** DATA EXCERPTS follows **
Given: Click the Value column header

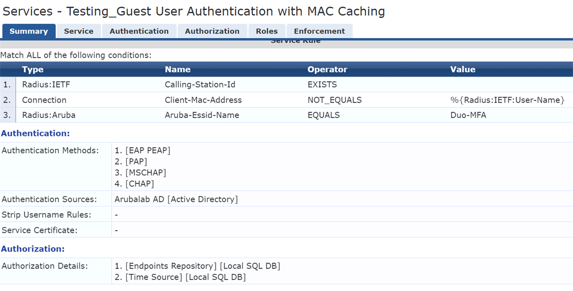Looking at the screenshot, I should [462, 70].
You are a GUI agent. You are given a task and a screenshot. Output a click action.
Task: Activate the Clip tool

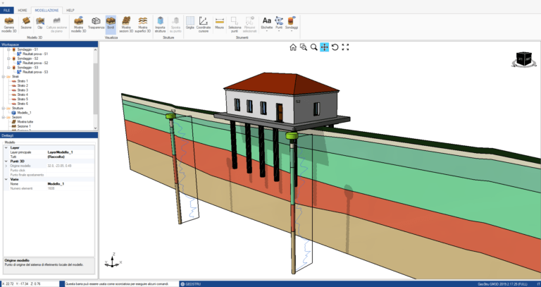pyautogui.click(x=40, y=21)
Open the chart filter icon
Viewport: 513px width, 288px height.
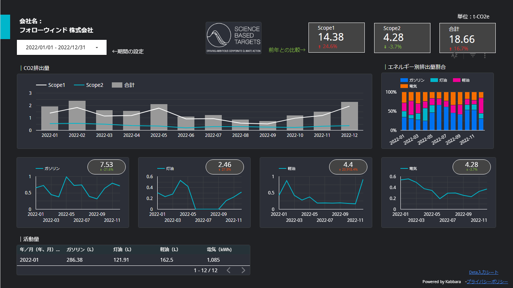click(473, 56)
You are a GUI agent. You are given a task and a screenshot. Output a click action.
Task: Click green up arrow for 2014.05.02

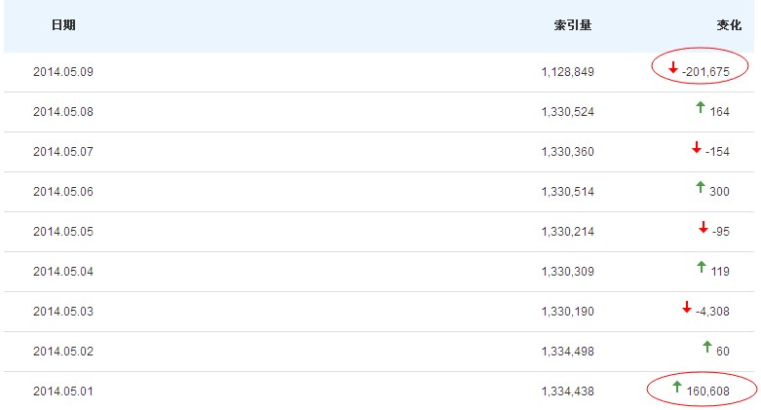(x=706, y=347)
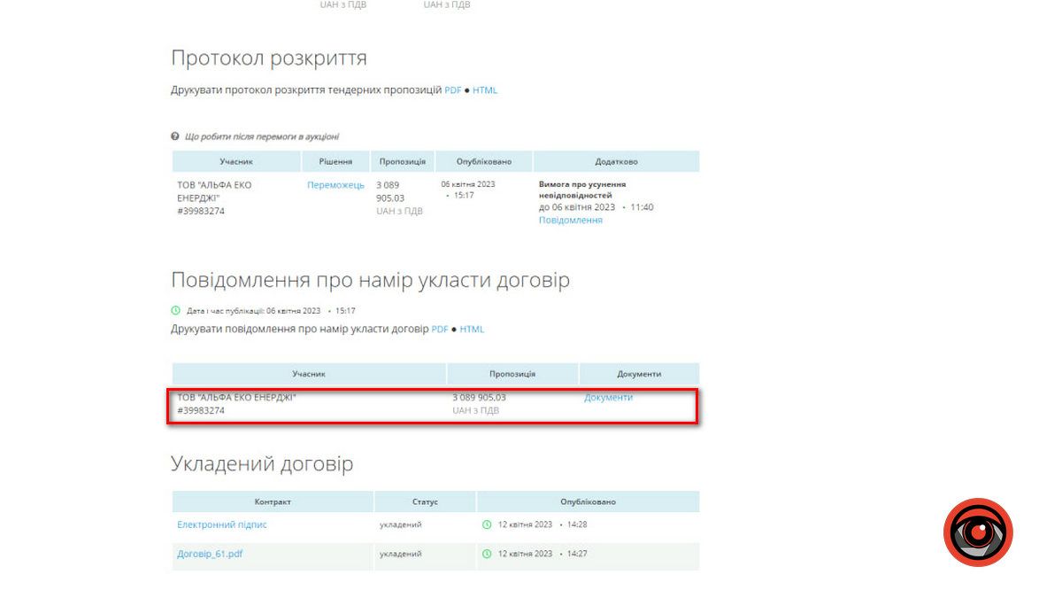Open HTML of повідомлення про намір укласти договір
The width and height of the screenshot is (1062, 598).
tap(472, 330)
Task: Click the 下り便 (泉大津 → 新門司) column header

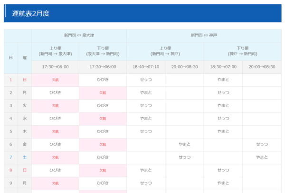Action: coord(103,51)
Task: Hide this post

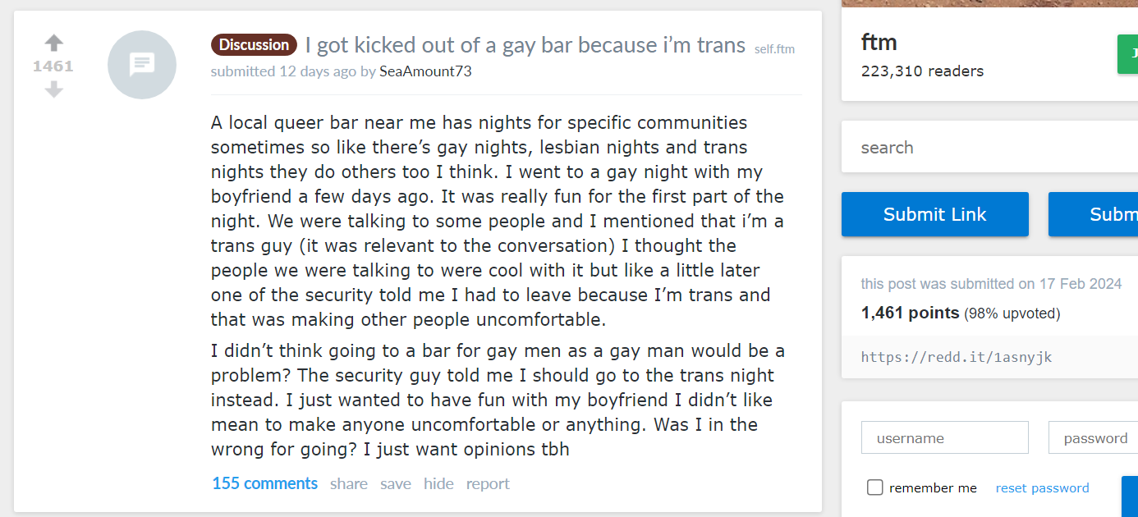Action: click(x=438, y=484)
** End of DATA EXCERPTS **
** DATA EXCERPTS follows **
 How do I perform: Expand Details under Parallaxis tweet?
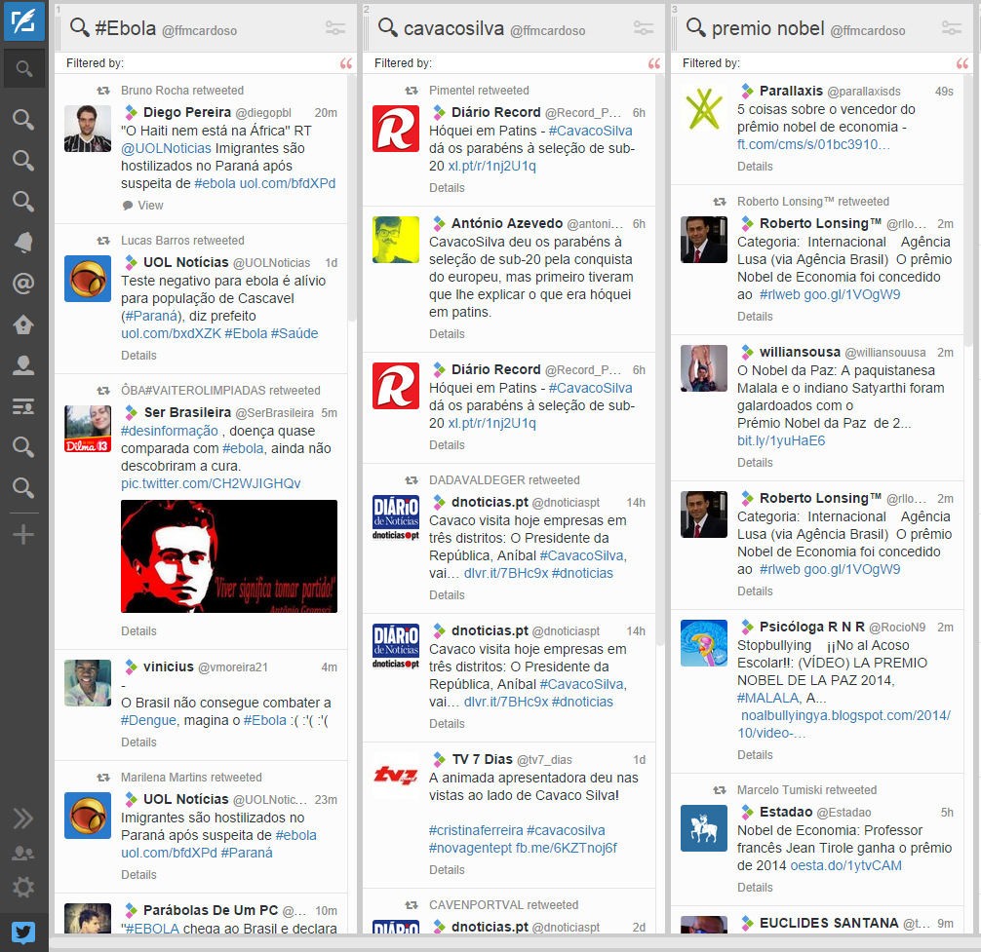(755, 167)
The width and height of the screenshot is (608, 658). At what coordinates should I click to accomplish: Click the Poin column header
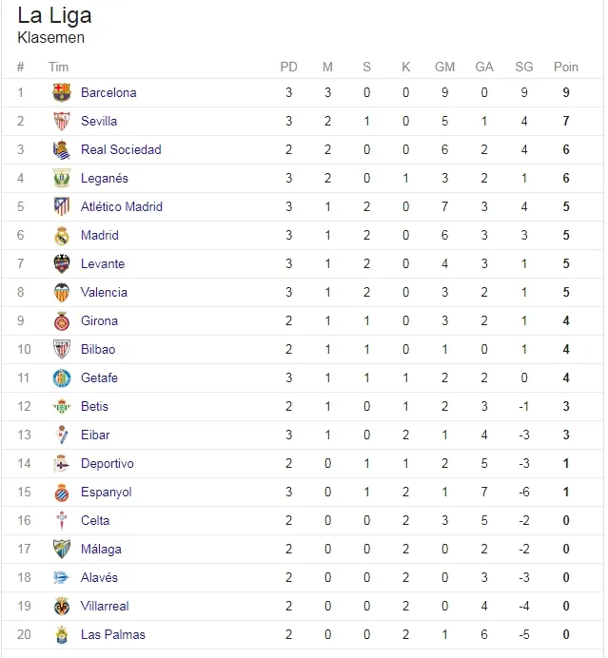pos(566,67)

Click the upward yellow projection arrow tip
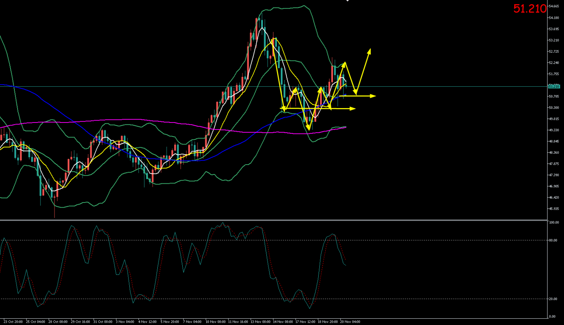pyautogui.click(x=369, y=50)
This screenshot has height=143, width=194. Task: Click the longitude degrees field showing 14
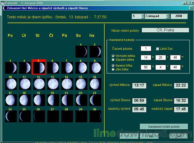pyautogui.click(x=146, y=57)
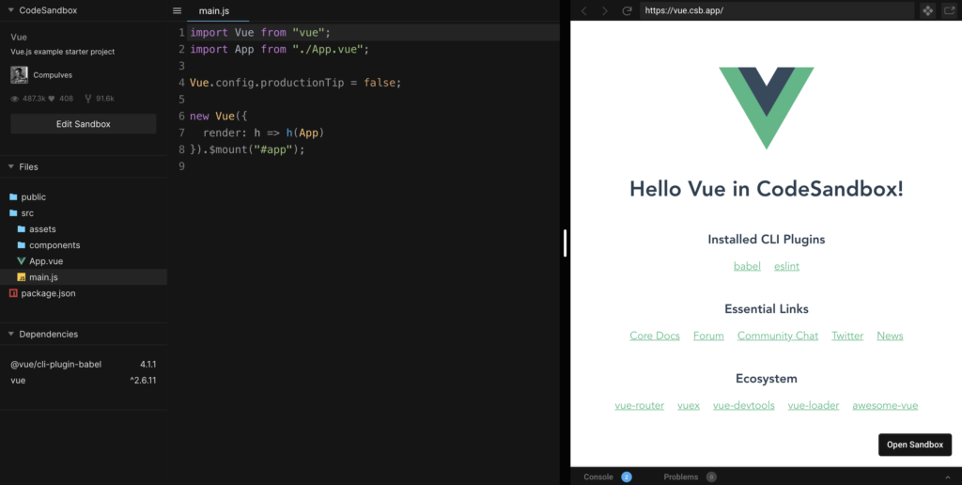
** End of DATA EXCERPTS **
** DATA EXCERPTS follows **
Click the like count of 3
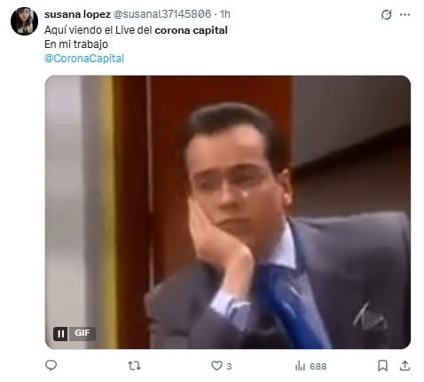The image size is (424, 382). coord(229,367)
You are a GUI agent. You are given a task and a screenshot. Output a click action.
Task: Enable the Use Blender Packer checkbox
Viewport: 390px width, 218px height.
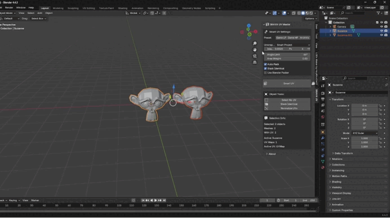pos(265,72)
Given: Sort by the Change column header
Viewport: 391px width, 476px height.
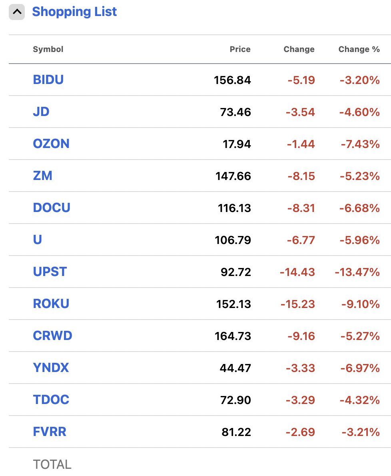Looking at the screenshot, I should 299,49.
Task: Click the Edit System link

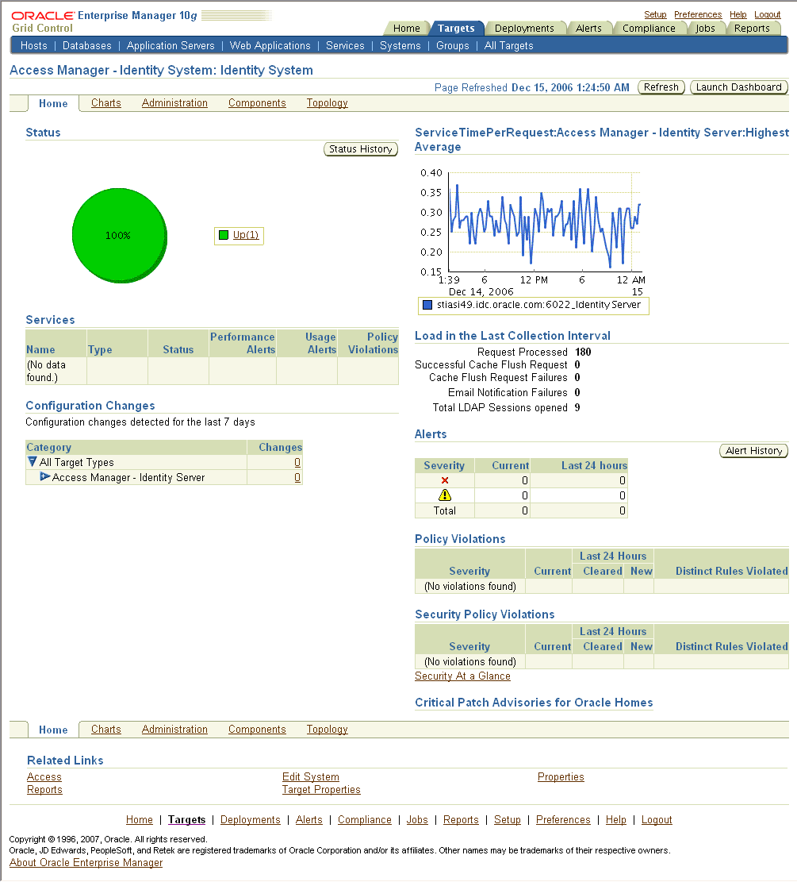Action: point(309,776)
** End of DATA EXCERPTS **
= WHAT TO DO =
Return only the stretch above from the line containing "Given: Click the Value column header" through the line containing "Open the chart filter icon", word for word and without pictures.

= YOUR SOLUTION =
Given: Click the Value column header

Looking at the screenshot, I should [462, 70].
You are a GUI agent. You are given a task and a screenshot. Output a click action.
Task: Activate the Clip tool

pyautogui.click(x=40, y=21)
Open the chart filter icon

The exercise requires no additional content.